Boy Scouts Bankruptcy Plan Opponents Appeal to Supreme Court

Oct. 14, 2025, 7:49 PM UTC

The Boy Scouts of America’s $2.46 billion child abuse settlement and bankruptcy plan was challenged at the US Supreme Court by a small group of abuse survivors opposed to a broad litigation shield for scouting activity sponsors.

The bankruptcy plan, set up to compensate tens of thousands of adults who were abused as youths by scout masters and volunteers, should be reworked to align with recent Supreme Court precedent, a group of 75 claimants based in Guam said in a petition submitted Tuesday and seen by Bloomberg Law.

The plan has resulted in “the wrongful termination of legal claims belonging to non-consenting sexual-abuse survivors who want nothing more than their day in court,” the group said.

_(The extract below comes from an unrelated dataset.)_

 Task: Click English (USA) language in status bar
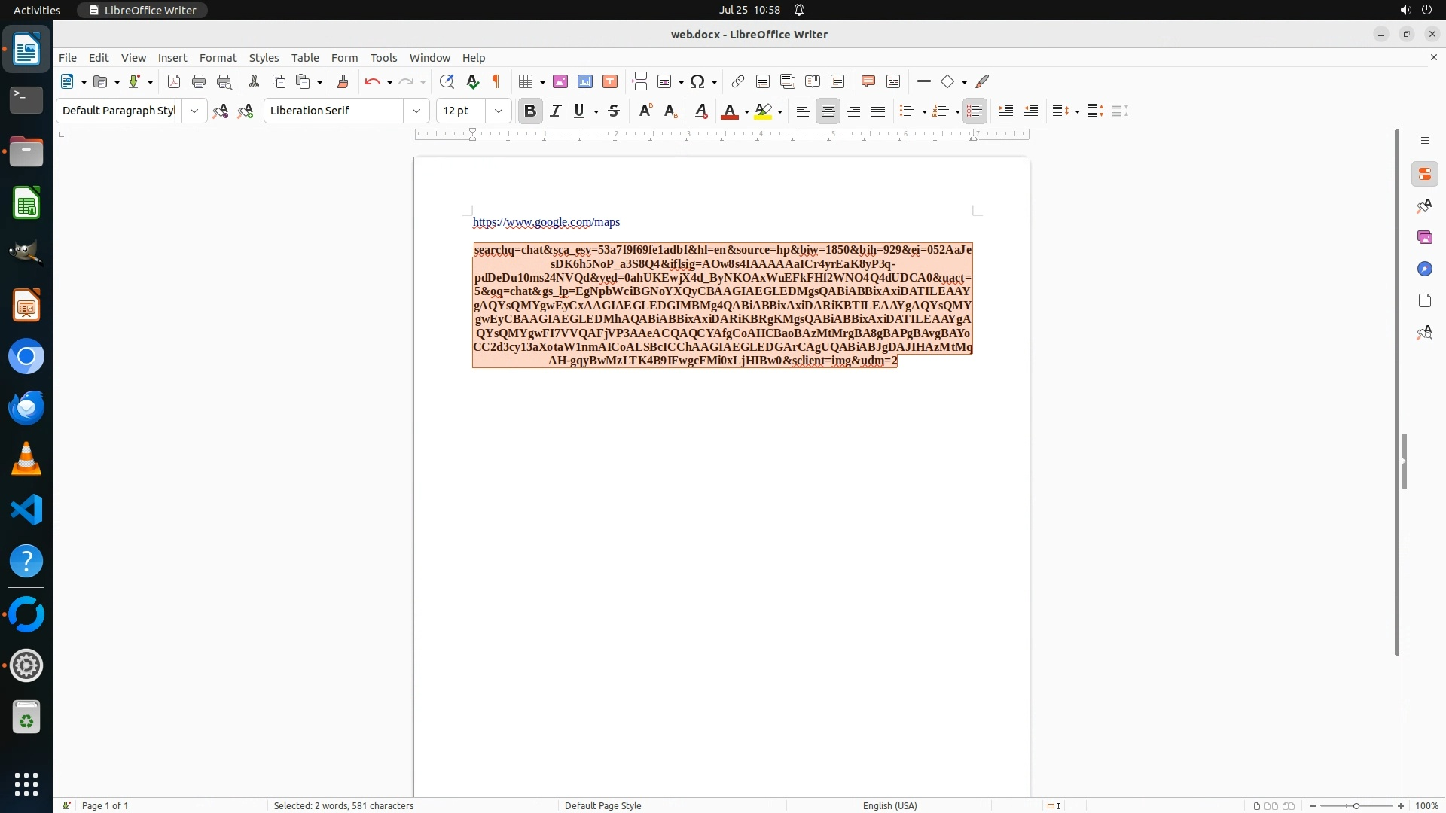pos(889,805)
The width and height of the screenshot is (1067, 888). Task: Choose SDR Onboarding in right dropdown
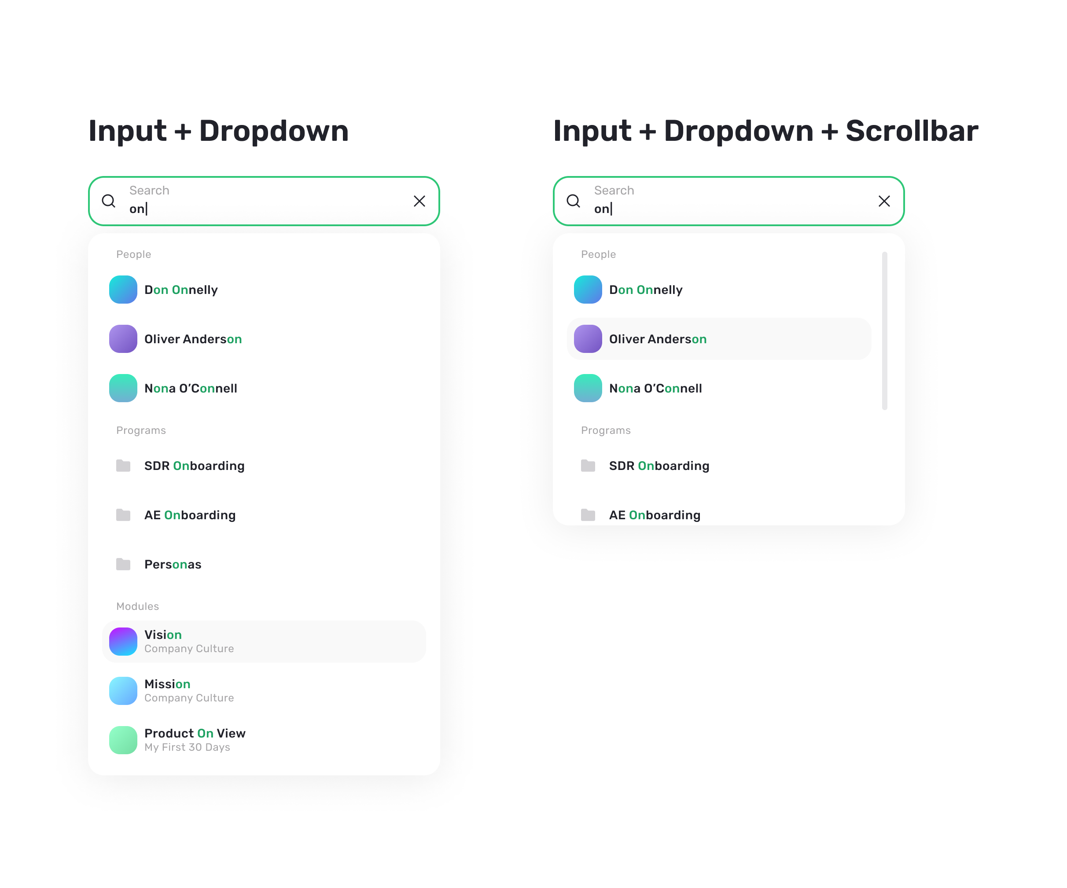(x=658, y=466)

The Chapter 11 plan, which went effective in 2023, forced abuse victims to give up rights to sue the nonprofit’s nationwide network of local councils and partnering organizations, like churches and schools. Those features violate the Supreme Court’s 2024 ruling in Harrington v. Purdue Pharma LP, which outlawed nonconsensual litigation releases for third parties in Chapter 11 plans.

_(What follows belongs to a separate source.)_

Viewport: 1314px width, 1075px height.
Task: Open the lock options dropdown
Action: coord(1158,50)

The US Court of Appeals for the Third Circuit in May acknowledged that the Boy Scouts agreement would be impermissible if it was proposed at some point after the Purdue ruling.

However, it said, little can be done “at this late stage” because bankruptcy law insulates key transactions underlying the confirmed plan from being reviewed on appeal.

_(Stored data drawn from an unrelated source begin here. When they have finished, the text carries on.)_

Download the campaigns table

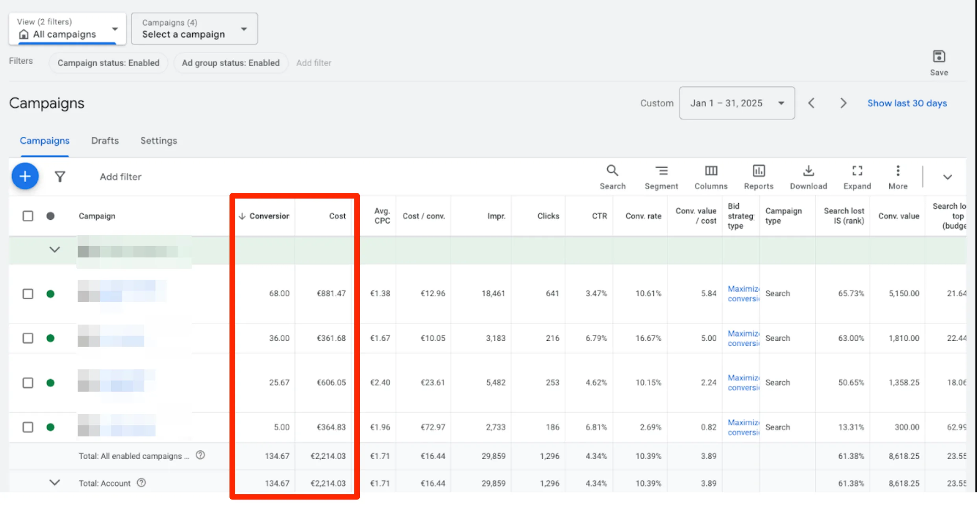(x=808, y=177)
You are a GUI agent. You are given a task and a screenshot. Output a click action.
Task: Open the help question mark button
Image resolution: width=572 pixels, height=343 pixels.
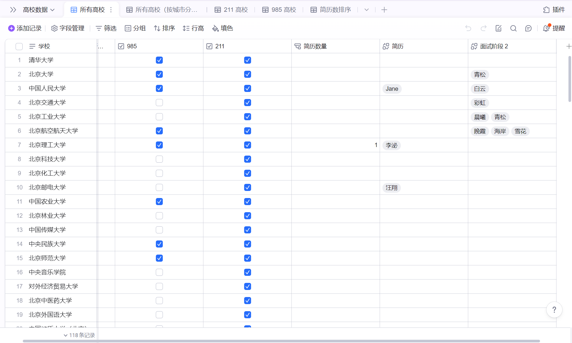(554, 310)
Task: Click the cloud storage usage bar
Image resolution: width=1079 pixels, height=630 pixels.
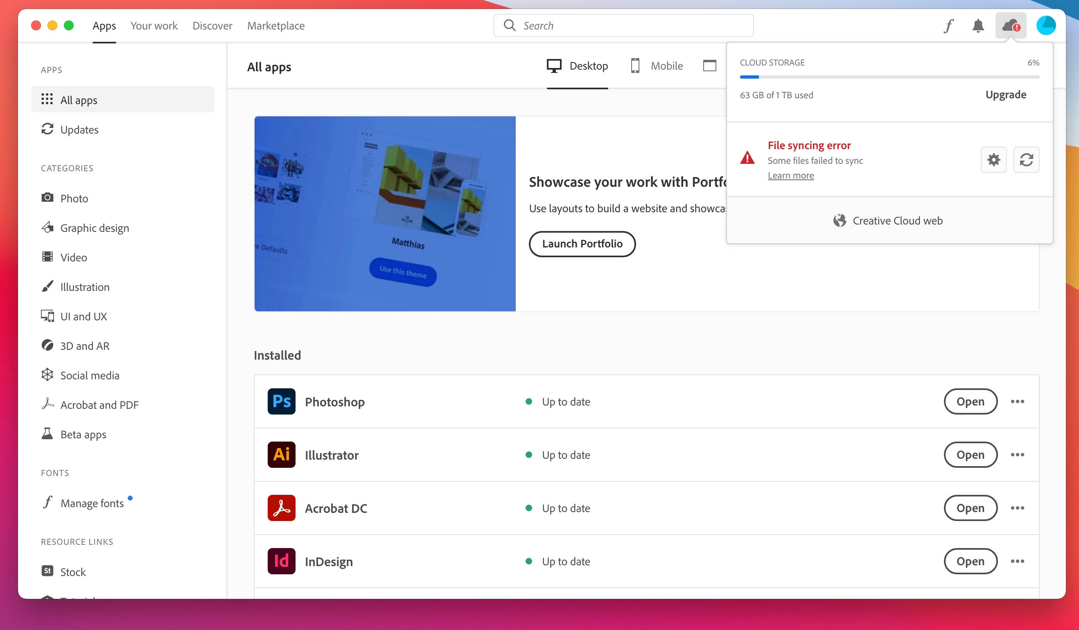Action: click(x=889, y=77)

But the Third Circuit stretched language in the US bankruptcy code too far and its ruling conflicts with holdings from other federal courts of appeal, the petitioning claimants said.

“This ‘extraordinary case’ presents questions of grave importance about the power of federal courts and the shielding of bankruptcy code violations from appellate review,” they said.

Boy Scouts filed for bankruptcy in 2020 to address lawsuits stemming from decades of failure to protect former scouts from sexual predators. The organization, which rebranded this year as Scouting America, spent years in bankruptcy negotiating a complex settlement to compensate victims.

A substantial majority of claimants voted in favor of the plan, but about 150 fought against approval in bankruptcy court and on appeal.

The filing of a high court petition keeps on hold a bankruptcy settlement trust’s ability to access and distribute roughly $1.5 billion in funds being held in escrow for scouting abuse survivors, who have so far been limited to 1.5% recoveries on their claims.

The muted settlement process has become a source of pain for thousands of middle-aged and elderly adult claimants who in many cases have been told their claims are worth tens or hundreds of thousands of dollars.

The petitioning claimants are represented by Subbaraman PLLC and Lujan & Wolff LLP. Boy Scouts is represented by White & Case LLP, Morris Nichols Arsht & Tunnell LLP, and Perkins Coie LLP.